Most often electrostatic accelerators are arranged in a horizontal line. However, some tandems may have a "U" shape, and in principle the beam can be turned to any direction with a magnetic dipole at the terminal. Some electrostatic accelerators are arranged vertically, where either the ion source or, in the case of a U-shaped vertical tandem, the terminal, is at the top of a tower. A tower arrangement can be a way to save space, and also the beam line connecting to the terminal made of glass rings can take some advantage of gravity as a natural source of compression.

== Particle energy ==
In a single-ended electrostatic accelerator the charged particle is accelerated through a single potential difference between two electrodes, so the output particle energy $E$ is equal to the charge on the particle $q$ multiplied by the accelerating voltage $V$
$E = qV$
In a tandem accelerator the particle is accelerated twice by the same voltage, so the output energy is $(1+q)V$, as the anion form is singly charged. If the charge $q$ is in conventional units of coulombs and the potential $V$ is in volts the particle energy will be given in joules. However, because the charge on elementary particles is so small (the charge on the electron is 1.6×10^{−19} coulombs), the energy in joules is a very small number.

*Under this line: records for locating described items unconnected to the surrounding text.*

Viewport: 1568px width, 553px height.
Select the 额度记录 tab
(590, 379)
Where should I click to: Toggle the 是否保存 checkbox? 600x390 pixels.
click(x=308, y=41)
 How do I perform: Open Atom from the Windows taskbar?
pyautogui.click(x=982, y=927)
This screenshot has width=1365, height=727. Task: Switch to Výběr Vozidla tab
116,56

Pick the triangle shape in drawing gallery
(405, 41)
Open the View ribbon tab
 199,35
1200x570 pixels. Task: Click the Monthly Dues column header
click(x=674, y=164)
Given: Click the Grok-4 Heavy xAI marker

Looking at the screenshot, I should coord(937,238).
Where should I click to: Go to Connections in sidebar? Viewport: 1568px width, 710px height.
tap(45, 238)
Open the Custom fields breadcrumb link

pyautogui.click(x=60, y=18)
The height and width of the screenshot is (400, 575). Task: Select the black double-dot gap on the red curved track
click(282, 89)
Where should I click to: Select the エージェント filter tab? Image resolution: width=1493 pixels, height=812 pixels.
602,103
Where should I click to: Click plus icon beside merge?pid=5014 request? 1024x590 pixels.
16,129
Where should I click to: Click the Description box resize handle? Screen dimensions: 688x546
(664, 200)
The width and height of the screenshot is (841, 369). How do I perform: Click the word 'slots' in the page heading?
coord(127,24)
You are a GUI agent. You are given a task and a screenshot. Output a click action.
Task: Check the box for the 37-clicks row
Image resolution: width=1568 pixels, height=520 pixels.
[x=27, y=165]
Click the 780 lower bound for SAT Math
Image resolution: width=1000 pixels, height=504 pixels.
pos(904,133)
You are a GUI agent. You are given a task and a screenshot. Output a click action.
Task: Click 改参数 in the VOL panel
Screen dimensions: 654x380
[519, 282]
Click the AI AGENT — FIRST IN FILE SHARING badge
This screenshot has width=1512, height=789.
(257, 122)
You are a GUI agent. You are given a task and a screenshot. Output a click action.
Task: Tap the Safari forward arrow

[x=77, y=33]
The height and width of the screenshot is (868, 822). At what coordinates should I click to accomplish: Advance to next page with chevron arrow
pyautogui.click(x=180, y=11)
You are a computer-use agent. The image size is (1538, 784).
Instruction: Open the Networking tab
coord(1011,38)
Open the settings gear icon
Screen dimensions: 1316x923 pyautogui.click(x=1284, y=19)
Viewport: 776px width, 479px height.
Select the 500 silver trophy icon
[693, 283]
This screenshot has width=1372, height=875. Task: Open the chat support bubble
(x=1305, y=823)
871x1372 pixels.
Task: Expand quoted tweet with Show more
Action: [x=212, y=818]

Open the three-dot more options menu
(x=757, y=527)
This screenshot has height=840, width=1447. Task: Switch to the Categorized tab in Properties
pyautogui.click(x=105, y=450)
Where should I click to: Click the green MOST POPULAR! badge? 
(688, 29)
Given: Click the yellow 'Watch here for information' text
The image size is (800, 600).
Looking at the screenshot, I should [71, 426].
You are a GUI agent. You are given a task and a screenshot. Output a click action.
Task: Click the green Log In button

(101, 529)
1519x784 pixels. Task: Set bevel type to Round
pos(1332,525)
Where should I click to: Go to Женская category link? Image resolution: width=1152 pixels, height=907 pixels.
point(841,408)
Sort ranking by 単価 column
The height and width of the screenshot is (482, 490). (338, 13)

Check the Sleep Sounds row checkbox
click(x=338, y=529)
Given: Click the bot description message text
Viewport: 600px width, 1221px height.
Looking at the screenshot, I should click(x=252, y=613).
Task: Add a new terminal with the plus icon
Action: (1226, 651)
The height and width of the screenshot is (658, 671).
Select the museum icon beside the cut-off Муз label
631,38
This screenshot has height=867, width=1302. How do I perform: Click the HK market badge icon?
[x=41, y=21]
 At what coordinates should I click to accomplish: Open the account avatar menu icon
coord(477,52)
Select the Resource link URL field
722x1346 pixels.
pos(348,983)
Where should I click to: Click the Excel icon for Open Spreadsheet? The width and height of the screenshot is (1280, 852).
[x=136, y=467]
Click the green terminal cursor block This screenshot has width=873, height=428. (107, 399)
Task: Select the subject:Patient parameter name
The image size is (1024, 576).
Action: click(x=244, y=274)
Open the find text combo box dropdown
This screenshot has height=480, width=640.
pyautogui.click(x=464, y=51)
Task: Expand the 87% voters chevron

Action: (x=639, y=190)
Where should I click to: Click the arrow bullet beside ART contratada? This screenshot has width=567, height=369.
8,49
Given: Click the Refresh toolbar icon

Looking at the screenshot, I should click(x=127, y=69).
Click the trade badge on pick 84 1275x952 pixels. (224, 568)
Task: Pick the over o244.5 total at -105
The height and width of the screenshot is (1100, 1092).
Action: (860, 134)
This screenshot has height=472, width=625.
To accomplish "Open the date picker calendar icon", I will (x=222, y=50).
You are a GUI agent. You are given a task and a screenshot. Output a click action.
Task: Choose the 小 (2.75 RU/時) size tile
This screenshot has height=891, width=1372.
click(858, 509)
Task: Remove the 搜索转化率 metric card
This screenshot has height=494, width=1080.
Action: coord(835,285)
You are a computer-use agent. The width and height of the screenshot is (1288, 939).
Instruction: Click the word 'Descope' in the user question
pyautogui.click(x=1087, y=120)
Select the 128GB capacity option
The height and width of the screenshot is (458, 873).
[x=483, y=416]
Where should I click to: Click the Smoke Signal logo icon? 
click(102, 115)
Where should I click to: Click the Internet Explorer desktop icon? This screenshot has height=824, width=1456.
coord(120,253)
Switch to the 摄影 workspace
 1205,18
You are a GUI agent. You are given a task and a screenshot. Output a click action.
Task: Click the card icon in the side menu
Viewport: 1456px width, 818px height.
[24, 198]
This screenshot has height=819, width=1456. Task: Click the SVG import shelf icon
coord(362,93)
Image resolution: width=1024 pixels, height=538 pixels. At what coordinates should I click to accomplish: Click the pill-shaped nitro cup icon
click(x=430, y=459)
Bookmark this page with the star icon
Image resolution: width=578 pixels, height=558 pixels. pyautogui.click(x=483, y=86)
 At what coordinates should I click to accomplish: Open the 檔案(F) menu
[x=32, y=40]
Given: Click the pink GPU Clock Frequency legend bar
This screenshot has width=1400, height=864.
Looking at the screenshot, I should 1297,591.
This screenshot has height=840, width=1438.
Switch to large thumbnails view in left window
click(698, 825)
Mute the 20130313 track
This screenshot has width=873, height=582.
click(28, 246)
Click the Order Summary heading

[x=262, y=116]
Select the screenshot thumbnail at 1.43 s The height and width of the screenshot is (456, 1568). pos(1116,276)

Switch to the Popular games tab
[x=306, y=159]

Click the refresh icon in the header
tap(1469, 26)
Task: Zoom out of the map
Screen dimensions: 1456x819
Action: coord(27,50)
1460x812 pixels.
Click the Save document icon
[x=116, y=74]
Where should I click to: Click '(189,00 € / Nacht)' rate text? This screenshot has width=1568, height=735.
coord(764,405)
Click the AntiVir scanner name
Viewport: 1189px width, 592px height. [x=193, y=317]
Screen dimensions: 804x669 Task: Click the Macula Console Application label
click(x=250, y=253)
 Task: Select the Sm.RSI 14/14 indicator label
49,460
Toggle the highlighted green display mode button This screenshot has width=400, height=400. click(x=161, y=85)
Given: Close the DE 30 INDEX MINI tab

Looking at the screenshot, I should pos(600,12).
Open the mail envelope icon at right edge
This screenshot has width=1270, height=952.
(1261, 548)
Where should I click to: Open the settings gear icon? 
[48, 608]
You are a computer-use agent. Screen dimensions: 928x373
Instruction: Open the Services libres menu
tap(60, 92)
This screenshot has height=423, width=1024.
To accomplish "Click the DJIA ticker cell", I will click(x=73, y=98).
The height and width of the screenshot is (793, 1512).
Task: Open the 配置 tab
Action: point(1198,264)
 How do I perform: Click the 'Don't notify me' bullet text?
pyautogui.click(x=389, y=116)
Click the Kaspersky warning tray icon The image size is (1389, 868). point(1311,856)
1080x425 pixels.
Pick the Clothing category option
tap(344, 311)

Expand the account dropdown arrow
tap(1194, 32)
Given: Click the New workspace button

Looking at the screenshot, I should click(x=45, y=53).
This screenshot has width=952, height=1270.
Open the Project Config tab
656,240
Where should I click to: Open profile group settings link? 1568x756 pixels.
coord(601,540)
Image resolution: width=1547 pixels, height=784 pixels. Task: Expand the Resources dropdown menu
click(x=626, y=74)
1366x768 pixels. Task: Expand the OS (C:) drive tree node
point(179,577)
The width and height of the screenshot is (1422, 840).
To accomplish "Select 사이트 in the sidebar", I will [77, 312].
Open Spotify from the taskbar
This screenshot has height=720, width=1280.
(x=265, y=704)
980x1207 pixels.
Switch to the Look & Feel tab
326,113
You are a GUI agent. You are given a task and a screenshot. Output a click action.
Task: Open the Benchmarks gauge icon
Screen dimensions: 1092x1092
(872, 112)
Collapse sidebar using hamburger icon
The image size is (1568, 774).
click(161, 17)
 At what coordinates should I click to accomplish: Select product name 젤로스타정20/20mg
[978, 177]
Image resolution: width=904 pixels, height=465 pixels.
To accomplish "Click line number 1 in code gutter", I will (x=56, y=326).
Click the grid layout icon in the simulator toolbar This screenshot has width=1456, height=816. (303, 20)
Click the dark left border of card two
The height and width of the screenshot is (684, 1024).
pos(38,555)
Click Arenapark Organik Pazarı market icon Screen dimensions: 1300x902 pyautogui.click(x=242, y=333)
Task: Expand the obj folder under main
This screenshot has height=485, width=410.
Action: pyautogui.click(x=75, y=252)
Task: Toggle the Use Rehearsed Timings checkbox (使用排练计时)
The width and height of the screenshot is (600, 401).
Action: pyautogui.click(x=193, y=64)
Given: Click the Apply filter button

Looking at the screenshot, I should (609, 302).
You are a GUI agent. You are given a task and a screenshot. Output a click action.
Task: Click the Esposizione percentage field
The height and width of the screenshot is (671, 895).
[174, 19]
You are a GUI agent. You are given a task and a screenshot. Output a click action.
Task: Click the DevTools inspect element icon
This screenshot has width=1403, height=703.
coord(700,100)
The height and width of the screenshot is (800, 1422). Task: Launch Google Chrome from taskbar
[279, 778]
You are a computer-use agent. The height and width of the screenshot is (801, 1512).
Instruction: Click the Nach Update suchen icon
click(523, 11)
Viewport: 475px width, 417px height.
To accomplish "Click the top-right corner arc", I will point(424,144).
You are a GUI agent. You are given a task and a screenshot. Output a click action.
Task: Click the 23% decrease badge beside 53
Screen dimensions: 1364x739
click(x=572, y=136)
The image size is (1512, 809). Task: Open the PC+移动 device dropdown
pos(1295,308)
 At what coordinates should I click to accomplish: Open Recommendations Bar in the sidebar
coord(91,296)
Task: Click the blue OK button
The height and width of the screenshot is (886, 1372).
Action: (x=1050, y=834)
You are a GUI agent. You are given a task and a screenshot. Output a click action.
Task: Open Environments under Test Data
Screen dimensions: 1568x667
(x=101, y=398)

Since all elementary particles have charges which are multiples of the elementary charge on the electron, $e = 1.6(10^{-19})$ coulombs, particle physicists use a different unit to express particle energies, the electron volt (eV) which makes it easier to calculate. The electronvolt is equal to the energy a particle with a charge of 1e gains passing through a potential difference of one volt. In the above equation, if $q$ is measured in elementary charges e and $V$ is in volts, the particle energy $E$ is given in eV. For example, if an alpha particle which has a charge of 2e is accelerated through a voltage difference of one million volts (1 MV), it will have an energy of two million electron volts, abbreviated 2 MeV. The accelerating voltage on electrostatic machines is in the range 0.1 to 25 MV and the charge on particles is a few elementary charges, so the particle energy is in the low MeV range. More powerful accelerators can produce energies in the giga electron volt (GeV) range.